However, the effective role of LETM1 as Ca2+/H+ exchanger still remains a subject of discussion, since its activity is blocked by treatment with CGP37157 (channel inhibitor that mediates mitochondrial calcium efflux) and red/Ru360 (inhibitor of MCU). Furthermore, LETM1 is associated with K+ homeostasis, and the loss of LETM1 lowers mitochondrial membrane potential, and the mitochondrial H+/Ca2+ exchanger turned out to be non-electrogenic (one Ca2+ in for two H+ out) [45, 46].

6.3 NCLX/NCKX6

A Na+-dependent mechanism that mediates mitochondrial Ca2+ efflux has been demonstrated, but the molecular identity of this transporter has also remained elusive. In a recent study, Palty and co-workers showed that the Na+/Ca2+ exchanger NCLX is enriched in mitochondria, where it is localized to the cristae [47]. This protein was identified as a member of the Na+/Ca2+ exchanger situated in the ER or plasma membrane, but Palty et al., shown that in several tissues endogenous NCLX is enriched primarily in mitochondria, but not in ER and plasma membrane. The same observation is achieved overexpressing the protein in different cell lines, and the results show that expression of NCLX enhances mitochondrial Ca2+ efflux; this is blocked by CGP37157 and by mutations in the catalytic site of NCLX. Besides, the role of NCLX as a mitochondrial Na+/Ca2+ exchanger is supported by evidence that NCLX mediates Li+/Ca2+ exchange, a functional property that, among NCX proteins, is shared exclusively with the mitochondrial exchanger [47].
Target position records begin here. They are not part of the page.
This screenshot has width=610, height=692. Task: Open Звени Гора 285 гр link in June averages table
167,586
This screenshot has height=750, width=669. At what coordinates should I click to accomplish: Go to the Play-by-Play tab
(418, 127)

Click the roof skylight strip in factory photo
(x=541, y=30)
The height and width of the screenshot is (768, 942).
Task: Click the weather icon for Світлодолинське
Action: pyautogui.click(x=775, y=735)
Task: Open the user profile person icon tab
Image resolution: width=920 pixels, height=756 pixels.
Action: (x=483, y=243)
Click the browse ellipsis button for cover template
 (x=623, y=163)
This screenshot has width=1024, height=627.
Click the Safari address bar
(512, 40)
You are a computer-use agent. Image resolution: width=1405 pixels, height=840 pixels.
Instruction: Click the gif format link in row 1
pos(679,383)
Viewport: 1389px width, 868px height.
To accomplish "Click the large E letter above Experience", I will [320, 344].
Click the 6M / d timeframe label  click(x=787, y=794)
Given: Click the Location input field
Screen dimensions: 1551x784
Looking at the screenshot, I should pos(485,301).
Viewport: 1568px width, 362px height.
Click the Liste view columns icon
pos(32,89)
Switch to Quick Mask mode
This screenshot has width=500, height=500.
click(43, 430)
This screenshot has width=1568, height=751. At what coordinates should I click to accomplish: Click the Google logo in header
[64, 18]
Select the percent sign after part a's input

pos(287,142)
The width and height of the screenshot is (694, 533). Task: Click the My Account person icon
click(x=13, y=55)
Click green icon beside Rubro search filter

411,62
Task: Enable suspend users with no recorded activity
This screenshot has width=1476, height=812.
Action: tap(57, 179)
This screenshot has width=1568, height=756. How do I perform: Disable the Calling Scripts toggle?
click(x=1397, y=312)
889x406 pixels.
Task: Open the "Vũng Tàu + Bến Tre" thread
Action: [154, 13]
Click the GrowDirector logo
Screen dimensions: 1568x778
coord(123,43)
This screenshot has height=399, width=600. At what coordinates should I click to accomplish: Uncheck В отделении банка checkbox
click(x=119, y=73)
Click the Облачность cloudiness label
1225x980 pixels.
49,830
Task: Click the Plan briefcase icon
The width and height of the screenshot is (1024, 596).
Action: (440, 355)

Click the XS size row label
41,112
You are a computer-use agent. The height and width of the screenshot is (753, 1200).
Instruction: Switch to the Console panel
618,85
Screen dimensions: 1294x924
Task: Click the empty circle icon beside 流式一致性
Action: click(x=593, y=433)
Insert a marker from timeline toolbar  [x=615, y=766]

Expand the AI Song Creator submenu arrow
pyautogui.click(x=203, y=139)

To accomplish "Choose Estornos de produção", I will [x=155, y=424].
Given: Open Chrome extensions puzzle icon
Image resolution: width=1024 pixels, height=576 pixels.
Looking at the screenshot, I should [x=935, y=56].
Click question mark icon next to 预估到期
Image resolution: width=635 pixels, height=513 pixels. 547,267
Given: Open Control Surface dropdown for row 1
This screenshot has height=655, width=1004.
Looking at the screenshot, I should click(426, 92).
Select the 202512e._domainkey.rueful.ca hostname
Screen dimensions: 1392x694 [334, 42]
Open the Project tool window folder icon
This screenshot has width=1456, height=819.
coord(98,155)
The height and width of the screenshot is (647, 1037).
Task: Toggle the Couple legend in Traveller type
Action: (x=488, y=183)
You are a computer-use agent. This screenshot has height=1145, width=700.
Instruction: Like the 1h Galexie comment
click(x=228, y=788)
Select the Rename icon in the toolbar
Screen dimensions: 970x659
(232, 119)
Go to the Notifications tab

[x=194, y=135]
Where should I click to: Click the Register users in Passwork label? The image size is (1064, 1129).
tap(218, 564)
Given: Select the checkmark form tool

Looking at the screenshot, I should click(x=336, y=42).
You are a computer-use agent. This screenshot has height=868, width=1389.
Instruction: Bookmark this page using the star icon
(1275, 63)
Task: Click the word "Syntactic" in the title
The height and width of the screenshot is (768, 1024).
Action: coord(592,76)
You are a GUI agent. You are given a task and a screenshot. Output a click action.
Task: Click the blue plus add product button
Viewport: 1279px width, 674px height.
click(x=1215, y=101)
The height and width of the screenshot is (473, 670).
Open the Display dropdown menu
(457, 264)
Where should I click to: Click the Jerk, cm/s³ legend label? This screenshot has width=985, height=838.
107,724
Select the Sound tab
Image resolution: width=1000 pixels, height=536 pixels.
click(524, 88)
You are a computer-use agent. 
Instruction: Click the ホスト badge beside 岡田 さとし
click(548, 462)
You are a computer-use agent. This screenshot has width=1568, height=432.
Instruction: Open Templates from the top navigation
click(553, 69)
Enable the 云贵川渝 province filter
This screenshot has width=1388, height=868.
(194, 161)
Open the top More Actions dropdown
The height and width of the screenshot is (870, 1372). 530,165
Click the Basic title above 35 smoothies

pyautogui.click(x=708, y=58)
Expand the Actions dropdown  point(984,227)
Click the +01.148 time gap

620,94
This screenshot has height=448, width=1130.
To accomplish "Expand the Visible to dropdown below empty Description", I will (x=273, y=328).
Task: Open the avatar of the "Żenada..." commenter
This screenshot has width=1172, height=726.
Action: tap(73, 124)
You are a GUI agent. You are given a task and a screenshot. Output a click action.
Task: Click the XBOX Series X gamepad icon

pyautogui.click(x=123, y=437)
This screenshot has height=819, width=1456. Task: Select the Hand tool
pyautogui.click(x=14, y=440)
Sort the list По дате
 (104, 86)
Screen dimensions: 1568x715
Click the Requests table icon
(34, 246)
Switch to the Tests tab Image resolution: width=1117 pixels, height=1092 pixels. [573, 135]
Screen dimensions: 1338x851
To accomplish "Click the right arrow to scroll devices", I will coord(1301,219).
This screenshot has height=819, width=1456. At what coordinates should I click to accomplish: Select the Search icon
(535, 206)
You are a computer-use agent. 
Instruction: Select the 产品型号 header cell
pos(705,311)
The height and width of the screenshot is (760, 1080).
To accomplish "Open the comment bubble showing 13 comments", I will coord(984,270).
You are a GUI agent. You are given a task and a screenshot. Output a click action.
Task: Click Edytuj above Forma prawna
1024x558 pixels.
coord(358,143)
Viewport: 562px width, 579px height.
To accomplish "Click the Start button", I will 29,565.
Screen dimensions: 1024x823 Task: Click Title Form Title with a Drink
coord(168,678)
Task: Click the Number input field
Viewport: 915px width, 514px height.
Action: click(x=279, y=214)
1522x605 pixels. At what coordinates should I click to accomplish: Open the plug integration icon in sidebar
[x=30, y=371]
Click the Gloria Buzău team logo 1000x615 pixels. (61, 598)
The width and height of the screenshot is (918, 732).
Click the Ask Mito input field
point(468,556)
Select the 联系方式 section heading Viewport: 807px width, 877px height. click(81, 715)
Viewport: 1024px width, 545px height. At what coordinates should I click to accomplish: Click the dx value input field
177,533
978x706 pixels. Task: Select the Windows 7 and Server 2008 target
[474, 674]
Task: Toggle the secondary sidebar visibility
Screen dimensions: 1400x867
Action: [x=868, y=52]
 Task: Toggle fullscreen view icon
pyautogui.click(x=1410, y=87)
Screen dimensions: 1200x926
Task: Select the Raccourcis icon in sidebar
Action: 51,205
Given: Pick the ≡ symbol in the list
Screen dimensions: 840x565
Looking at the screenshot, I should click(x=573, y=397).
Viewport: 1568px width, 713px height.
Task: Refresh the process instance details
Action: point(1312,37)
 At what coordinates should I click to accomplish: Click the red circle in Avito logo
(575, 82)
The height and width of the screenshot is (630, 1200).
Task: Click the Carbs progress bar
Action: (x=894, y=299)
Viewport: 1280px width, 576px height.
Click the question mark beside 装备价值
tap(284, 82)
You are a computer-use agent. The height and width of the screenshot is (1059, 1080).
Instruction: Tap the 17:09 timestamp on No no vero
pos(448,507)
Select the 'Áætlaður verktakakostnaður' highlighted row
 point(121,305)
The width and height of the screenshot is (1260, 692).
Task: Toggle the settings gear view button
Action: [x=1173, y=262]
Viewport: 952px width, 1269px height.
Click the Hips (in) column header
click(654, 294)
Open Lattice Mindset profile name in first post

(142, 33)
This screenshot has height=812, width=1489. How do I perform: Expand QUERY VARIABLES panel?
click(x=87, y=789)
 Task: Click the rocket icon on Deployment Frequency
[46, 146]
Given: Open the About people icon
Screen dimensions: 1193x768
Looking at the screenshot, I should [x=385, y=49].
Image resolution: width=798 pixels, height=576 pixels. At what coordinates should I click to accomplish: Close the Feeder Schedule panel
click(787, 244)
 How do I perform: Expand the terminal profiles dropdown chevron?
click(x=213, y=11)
7. Intracellular calcium extrusion mechanism

Once it activates its downstream targets, Ca2+ has carried out its functions and needs to be rapidly removed from the cytosol to restore the resting levels of approximately 100 nM. For this purpose, the cell uses the combined activity of Ca2+ extrusion mechanisms (such as PMCA and NCX) and mechanisms that refill the intracellular stores (like sarco-endoplasmic reticulum Ca2+-ATPases, SERCAs, and the secretory-pathway Ca2+-ATPases, SPCAs, of the Golgi apparatus).

7.1 PMCA

The plasma membrane calcium ATPases (PMCA) is localized on the plasma membrane and couples ATP hydrolysis to the maintenance of appropriate cytoplasmic calcium levels by removing calcium from the cytosol to the extracellular spaces. There are at least four different PMCA isoforms (PMCA1-4) and several splice variants (about 26) that are encoded by four independent genes. Some of these are ubiquitously expressed in the organism (PMCA1 and -4), while others (PMCA2 and -3) have a tissue-specific expression patterns. Structurally, PMCAs consist of 10 transmembrane domains, two major intracellular loops, and N- and C-cytoplasmic domains. The pump operates with high Ca2+ affinity and low transport capacity, with a 1:1 Ca2+/ATP stoichiometry. Under optimal conditions, the K d of PMCA for Ca2+ is about 10-30 μM in resting conditions and about 0.2-0.5 μM in activated conditions [48].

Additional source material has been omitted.